Sono partiti con una valigia piena di paure e pochi vestiti, lungo un cammino che vuol dire salvezza ma anche speranza. A casa hanno lasciato tutto e tutti: un pezzo di cuore è rimasto ai nonni. L’altro è tutto per il papà, chiamato a difendere la Patria, la casa e la famiglia. Vittoria e i suoi figli sono arrivati in Italia la scorsa settimana, accolti prima dalla Caritas diocesana di Frosinone e poi dalla comunità delle suore Salvatoriane di Porrino. Ad aspettarci troviamo suor Silva che ci racconta l’incontro con questa famiglia umile e assai dignitosa.

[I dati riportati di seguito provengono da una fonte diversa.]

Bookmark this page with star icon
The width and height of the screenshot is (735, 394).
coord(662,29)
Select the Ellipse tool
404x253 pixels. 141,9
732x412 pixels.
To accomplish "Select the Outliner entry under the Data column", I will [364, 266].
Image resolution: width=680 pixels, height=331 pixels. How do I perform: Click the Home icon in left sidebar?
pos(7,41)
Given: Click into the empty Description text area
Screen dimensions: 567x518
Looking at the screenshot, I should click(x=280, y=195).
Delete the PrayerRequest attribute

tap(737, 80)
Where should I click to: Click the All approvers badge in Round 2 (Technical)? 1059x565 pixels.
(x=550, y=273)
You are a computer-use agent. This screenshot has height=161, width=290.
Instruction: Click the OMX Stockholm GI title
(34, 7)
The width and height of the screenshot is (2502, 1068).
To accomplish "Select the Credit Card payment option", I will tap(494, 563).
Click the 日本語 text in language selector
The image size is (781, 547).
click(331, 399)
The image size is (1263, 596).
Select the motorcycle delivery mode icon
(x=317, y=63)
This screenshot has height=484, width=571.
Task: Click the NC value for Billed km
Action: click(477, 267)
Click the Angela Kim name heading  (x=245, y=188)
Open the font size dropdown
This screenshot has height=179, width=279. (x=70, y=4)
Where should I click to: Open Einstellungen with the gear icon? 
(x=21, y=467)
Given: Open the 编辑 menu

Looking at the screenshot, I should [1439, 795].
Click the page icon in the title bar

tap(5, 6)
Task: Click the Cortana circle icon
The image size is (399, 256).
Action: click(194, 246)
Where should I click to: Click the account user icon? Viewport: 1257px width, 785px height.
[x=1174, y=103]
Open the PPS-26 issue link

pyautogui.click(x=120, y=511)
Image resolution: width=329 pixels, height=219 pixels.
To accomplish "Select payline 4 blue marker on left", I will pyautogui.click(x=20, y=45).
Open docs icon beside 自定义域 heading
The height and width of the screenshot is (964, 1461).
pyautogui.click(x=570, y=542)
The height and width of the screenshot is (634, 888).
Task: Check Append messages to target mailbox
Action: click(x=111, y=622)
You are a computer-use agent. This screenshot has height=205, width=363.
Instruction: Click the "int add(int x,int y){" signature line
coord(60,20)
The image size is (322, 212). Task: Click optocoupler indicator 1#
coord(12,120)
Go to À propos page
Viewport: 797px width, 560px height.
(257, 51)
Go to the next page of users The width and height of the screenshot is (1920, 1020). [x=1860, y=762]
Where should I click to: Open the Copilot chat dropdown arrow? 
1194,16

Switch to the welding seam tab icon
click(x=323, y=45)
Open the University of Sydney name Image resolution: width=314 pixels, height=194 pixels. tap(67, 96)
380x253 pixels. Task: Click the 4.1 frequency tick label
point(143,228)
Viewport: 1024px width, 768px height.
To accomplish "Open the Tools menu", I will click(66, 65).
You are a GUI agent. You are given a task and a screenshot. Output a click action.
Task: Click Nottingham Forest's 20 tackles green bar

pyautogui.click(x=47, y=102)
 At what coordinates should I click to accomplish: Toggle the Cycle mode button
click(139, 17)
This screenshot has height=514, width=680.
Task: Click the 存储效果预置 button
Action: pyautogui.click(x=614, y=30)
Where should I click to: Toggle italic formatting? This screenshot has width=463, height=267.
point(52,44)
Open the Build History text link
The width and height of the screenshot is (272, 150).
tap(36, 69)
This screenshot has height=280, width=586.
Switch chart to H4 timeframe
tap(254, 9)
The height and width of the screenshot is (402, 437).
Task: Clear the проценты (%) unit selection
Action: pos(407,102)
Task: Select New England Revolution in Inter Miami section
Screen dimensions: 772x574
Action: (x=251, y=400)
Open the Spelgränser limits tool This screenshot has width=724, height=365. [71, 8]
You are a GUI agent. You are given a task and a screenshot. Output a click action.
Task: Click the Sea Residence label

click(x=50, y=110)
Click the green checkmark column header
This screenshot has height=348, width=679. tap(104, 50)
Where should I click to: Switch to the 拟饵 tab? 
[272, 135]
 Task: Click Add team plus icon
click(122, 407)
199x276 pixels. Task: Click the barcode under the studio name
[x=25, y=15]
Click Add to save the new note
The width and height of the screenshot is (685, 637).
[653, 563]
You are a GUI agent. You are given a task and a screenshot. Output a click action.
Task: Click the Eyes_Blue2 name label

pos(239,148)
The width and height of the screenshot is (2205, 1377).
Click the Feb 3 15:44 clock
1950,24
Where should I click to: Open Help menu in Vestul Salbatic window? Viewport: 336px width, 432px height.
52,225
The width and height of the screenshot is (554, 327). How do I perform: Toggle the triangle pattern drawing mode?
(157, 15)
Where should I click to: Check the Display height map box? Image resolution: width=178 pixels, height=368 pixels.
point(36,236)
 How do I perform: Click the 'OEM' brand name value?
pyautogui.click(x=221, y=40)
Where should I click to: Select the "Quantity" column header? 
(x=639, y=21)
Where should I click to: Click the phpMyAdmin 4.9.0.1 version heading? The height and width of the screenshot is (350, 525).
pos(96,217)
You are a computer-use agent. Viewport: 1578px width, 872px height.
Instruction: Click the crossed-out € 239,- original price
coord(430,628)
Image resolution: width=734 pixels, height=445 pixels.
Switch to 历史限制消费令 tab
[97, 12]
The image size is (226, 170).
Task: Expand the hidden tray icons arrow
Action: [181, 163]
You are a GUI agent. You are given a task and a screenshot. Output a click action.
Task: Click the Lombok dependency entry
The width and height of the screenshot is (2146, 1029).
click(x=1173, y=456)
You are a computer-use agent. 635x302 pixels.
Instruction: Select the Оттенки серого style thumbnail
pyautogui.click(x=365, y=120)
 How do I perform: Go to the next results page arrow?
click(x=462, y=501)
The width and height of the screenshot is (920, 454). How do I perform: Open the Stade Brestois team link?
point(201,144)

‘Ogni volta che avete fatto queste cose ad uno dei miei fratelli più piccoli, lo avete fatto a me’. ‘Ispirate dai versi di San Matteo 25,45 -ci dice- noi suore abbiamo aperto il nostro cuore e la nostra casa per accogliere donne e bambini’. Una convivenza che sa di famiglia e di normalità, tra le mura di una comunità aperta al mondo esterno. In giardino troviamo Anastasia, Lev e la piccola Lisa che giocano con Francesco, un bimbo del posto. E dove non arriva Google traduttore, basta un sorriso: qualche violetta raccolta nel prato che Lisa dolcemente dona al suo nuovo amichetto italiano, le corse in libertà e la spensieratezza di chi ancora si fida del domani.
‘Le ore in casa trascorrono

serenamente -ci spiegano le suore – la mattina Vittoria che è cristiana ortodossa spesso viene in chiesa con noi per pregare. Non chiede niente. Anche i bambini si accontentano di poco. Noi cerchiamo di dare tutto il necessario e tanto ci sta aiutando la comunità locale’. La preghiera come il gioco diventano occasioni di svago, perché pensare fa male. Vittoria appare felice. ‘Mi ci vorrebbe una settimana per esprimere la gratitudine e l’ospitalità’ ci dice nella sua lingua. E intanto nasconde nel cuore la preoccupazione per il marito rimasto a combattere. La solidarietà delle suore salvatoriane è grande. Proprio questa sera partiranno due consorelle con un pulmino e un camion carico di beni di prima necessità. A fine settimana, il pulmino tornerà indietro con oltre dieci famiglie prelevate dal confine polacco. ‘Chiediamo a chi ne ha la possibilità di accoglierle -l’appello delle suore – aprite il cuore e la porta di casa alla gioia che solo chi si dona al prossimo può provare’.
Si tratta di donne e bambini che hanno perso tutto e che hanno solo bisogno di affetto e di quella serenità persa a causa della guerra.